━━━ Extract to read ━━━

InIn my seventh-grade school photo, I’m wearing lipstick that’s almost brown, a la ’90s-era Jennifer Aniston, Drew Barrymore, Jennifer Lopez, and Kate Moss. My friend Arielle, a grade above me, had shared it with me the morning before our photos were taken.

When my mother finally received the picture, she must have been upset, despite her outwardly understated reaction. I hadn’t asked permission, or told her what I’d done, and it was the first school photo where I was wearing noticeable makeup. I don’t remember if she told me outright that it looked ugly (this seems out of character) or if she just took a sharp breath and asked what I’d been thinking in a way that made clear my mistake. Or maybe, upon seeing the photo, even without my mother’s reaction, it simply became obvious to me that the look was not working. Regardless, the end result was the same: no more lipstick, not for me. Luckily, gloss came into popularity and stayed in my purse, and the question of lipstick became a non-issue for the next decade.

━━━ Available data ━━━

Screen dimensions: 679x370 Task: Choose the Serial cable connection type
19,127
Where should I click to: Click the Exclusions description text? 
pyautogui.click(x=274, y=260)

━━━

### The task
Translate this sentence from the school-photo lipstick passage into Spanish: "Regardless, the end result was the same: no more lipstick, not for me."

### Output of the exercise
En cualquier caso, el resultado final fue el mismo: se acabó el lápiz labial, no para mí.